* What is required *
In the data below, which lines hold the word "dialog"? Copy them.

* Source records *
※ ※ ※

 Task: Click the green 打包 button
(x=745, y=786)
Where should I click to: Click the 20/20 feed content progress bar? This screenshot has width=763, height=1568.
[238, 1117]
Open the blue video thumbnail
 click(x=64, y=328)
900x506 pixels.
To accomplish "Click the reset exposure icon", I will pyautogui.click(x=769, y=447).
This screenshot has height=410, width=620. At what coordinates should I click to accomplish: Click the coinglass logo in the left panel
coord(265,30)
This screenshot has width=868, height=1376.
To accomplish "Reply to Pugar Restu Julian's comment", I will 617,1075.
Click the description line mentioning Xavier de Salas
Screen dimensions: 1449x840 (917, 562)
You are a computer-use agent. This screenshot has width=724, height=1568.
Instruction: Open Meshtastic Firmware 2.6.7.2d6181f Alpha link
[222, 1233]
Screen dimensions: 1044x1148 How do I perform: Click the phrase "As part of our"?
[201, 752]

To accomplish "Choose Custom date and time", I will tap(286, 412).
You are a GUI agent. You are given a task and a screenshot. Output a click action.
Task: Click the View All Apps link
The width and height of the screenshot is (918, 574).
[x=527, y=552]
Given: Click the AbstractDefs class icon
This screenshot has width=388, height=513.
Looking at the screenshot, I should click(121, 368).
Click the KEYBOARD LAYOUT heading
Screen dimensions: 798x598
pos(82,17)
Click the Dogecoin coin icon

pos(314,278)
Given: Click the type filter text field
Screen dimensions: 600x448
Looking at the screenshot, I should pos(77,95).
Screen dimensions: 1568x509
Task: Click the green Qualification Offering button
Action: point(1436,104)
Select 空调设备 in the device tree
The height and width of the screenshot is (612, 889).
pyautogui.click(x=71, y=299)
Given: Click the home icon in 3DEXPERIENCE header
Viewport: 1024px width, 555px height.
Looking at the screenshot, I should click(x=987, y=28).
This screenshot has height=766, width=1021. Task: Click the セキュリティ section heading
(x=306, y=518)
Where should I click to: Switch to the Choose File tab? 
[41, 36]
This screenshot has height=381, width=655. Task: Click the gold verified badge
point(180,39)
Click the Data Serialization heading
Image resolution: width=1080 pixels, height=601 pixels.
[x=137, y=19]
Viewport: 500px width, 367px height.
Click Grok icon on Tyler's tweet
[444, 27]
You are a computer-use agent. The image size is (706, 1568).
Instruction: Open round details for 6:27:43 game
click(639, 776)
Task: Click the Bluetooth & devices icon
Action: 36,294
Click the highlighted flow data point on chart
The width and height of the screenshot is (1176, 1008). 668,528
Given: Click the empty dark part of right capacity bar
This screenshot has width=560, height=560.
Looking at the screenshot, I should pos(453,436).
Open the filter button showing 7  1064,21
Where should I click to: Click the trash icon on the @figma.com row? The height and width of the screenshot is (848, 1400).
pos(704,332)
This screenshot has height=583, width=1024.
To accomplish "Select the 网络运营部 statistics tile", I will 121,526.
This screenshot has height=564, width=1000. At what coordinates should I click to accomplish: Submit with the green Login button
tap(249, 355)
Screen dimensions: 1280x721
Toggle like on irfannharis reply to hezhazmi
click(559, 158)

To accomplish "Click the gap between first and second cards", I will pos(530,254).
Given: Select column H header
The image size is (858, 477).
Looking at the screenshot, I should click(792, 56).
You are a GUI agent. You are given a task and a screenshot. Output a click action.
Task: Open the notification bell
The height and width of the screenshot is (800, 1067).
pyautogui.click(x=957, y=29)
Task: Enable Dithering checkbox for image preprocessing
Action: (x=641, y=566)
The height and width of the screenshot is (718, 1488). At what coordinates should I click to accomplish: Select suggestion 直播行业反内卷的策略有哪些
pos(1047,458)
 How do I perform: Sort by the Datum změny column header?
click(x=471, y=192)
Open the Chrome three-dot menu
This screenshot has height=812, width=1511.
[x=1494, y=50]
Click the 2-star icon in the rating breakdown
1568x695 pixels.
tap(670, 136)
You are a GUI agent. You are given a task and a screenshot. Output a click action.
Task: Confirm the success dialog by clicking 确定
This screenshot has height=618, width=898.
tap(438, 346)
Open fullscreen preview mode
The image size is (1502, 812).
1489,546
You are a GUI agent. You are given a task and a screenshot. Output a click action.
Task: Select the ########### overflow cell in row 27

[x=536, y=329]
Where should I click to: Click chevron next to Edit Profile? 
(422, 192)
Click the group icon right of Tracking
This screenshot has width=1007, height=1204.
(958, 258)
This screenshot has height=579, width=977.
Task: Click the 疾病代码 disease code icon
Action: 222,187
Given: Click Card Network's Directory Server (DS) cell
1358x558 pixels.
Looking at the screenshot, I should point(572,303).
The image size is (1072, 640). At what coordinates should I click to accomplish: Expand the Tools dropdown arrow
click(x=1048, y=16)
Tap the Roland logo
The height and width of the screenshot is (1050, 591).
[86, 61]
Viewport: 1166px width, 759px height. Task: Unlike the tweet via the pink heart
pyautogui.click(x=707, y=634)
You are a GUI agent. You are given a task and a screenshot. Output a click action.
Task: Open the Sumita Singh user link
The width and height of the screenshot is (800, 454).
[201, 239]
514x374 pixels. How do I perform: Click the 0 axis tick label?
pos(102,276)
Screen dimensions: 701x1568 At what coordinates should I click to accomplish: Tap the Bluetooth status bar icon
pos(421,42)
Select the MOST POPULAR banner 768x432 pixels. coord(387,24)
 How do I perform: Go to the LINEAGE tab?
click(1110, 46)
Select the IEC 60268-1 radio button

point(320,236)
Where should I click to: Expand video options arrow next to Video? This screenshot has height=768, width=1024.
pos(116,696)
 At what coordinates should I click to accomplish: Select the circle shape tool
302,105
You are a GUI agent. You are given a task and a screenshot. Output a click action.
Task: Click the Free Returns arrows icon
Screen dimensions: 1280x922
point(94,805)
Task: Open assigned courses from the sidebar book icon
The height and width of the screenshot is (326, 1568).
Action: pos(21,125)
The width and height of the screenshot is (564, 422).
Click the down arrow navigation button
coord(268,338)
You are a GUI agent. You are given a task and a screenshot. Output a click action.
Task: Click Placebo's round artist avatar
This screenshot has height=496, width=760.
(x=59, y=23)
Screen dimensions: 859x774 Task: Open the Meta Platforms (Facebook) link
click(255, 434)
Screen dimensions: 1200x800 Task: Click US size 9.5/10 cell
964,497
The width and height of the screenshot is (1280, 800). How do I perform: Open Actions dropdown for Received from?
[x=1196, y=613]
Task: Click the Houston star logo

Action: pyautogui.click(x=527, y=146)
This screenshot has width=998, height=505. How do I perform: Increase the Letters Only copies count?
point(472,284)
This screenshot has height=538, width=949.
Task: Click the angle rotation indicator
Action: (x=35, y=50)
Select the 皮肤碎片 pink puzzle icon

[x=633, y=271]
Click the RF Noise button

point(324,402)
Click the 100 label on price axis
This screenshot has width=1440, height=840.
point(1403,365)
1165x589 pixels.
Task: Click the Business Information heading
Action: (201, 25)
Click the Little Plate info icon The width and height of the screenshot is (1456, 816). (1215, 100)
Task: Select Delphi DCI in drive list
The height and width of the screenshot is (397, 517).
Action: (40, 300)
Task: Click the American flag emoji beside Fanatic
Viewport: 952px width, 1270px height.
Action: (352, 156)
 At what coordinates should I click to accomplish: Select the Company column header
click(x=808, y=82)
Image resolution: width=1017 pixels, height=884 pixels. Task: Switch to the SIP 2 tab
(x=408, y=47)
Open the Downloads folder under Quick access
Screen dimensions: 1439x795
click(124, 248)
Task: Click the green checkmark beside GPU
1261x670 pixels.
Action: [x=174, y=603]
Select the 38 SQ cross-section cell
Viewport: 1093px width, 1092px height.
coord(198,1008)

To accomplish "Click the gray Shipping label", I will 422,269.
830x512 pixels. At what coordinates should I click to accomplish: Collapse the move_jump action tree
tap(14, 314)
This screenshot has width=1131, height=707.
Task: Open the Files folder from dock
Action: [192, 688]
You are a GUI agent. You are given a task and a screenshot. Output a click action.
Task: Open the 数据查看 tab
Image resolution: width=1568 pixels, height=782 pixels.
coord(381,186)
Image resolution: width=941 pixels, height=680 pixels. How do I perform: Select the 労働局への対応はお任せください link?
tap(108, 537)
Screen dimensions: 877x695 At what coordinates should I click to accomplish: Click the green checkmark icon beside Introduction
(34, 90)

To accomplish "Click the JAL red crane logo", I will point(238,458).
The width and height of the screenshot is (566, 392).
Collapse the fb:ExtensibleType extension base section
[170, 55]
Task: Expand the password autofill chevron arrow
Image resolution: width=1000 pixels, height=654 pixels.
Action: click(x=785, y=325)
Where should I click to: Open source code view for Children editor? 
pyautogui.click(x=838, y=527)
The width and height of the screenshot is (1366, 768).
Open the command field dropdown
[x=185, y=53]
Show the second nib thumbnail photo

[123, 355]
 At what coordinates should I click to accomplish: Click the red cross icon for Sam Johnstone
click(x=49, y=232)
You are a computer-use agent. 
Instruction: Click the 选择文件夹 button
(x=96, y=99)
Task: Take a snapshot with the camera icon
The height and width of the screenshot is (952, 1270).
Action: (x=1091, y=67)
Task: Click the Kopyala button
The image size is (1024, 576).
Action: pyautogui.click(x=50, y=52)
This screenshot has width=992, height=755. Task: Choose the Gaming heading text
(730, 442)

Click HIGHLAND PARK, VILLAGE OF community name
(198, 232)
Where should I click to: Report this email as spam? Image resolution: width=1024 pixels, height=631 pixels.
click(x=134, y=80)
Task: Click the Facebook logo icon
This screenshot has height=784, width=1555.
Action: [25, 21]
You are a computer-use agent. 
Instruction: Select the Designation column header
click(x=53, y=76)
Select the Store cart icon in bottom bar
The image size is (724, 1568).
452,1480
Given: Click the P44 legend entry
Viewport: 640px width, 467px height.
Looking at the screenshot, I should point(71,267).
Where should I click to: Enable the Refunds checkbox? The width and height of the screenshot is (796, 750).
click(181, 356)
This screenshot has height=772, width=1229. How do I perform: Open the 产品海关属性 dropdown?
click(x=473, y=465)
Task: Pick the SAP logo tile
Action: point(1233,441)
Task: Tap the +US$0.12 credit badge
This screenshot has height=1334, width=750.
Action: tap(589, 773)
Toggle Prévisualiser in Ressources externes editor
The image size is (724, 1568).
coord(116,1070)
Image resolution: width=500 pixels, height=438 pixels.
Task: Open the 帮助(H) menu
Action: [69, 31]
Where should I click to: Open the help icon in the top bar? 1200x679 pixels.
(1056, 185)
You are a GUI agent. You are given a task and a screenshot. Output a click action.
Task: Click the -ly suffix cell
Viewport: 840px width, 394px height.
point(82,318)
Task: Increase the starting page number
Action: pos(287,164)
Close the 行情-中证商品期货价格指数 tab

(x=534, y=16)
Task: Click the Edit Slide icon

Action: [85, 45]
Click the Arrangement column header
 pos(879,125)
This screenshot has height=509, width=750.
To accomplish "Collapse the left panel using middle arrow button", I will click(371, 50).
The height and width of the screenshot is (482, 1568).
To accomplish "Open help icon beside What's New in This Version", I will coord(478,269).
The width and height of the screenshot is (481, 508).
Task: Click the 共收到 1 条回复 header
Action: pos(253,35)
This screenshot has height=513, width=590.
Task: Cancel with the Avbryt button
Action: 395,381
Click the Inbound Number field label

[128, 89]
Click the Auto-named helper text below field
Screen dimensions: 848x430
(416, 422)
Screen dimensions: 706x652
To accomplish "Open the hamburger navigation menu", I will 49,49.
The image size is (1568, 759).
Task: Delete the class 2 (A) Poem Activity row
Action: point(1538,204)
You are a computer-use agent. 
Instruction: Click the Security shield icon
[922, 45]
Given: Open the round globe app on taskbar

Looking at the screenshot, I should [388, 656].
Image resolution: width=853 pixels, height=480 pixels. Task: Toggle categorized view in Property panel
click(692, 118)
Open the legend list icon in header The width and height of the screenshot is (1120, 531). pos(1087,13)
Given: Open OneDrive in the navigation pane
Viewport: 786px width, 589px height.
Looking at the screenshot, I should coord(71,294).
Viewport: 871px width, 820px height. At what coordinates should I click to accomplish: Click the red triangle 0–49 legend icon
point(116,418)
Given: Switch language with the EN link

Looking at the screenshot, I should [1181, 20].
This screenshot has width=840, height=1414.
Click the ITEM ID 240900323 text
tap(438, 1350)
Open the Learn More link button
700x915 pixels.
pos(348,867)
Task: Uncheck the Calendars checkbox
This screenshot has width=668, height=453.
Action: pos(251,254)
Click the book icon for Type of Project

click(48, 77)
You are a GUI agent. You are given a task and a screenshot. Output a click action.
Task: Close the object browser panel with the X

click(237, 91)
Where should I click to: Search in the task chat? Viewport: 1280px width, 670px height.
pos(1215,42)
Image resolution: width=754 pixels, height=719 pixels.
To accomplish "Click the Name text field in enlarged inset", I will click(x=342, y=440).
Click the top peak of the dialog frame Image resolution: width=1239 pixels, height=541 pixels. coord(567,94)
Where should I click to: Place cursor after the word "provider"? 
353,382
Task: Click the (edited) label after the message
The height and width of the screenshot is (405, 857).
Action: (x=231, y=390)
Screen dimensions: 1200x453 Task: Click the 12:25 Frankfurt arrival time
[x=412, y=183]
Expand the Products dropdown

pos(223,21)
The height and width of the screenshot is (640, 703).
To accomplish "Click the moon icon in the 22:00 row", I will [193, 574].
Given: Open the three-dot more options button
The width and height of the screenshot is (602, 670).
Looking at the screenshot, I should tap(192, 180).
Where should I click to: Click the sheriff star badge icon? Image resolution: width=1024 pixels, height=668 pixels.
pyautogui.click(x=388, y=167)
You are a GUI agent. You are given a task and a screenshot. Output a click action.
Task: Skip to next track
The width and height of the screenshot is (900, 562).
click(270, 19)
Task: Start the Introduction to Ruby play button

※ ※ ※

* Answer to this problem *
Task: Confirm the success dialog by clicking 确定
Click the top peak of the dialog frame Image resolution: width=1239 pixels, height=541 pixels. coord(567,94)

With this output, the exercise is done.